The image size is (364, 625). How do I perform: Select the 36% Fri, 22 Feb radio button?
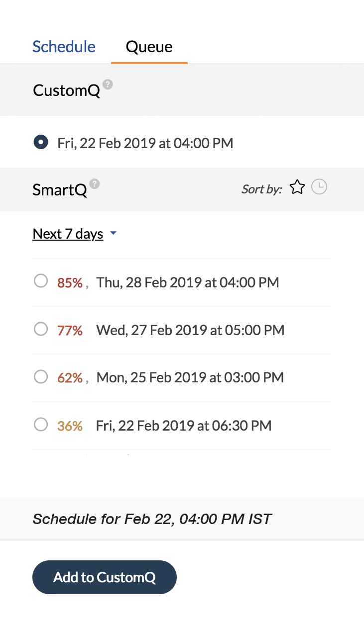click(x=40, y=425)
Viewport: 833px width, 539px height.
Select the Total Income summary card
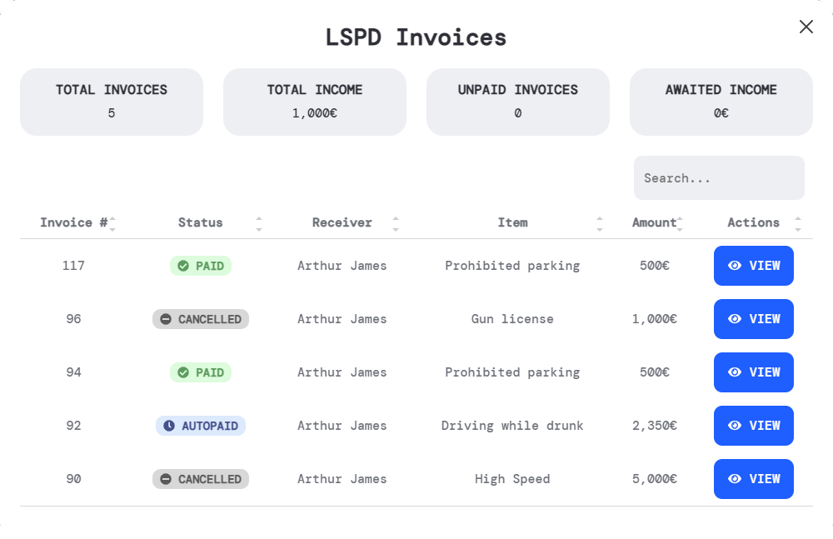click(315, 102)
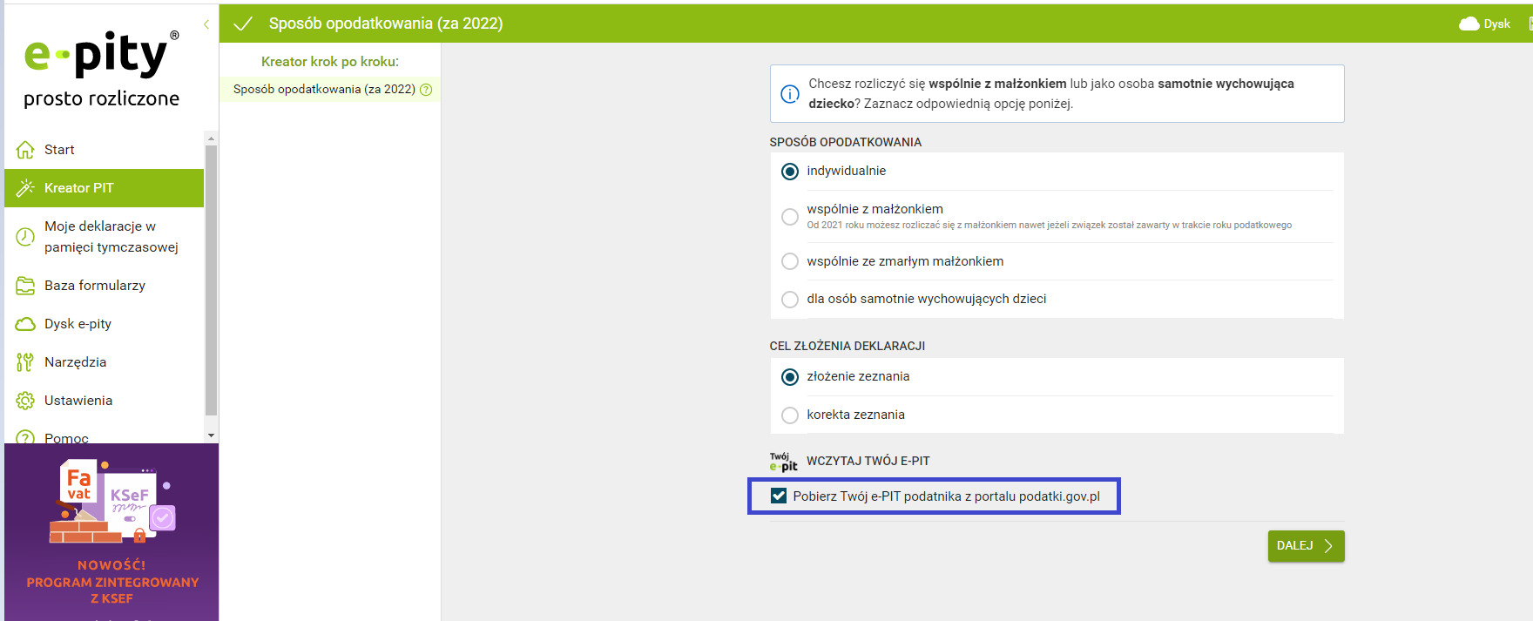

• • • • •

### Description of the task:
Repeat the full listing above exactly, with no pictures in the copy.

### Task solution:
The image size is (364, 625). How do I perform: Select the 36% Fri, 22 Feb radio button?
click(x=40, y=425)
Viewport: 833px width, 539px height.
Select the Total Income summary card
click(315, 102)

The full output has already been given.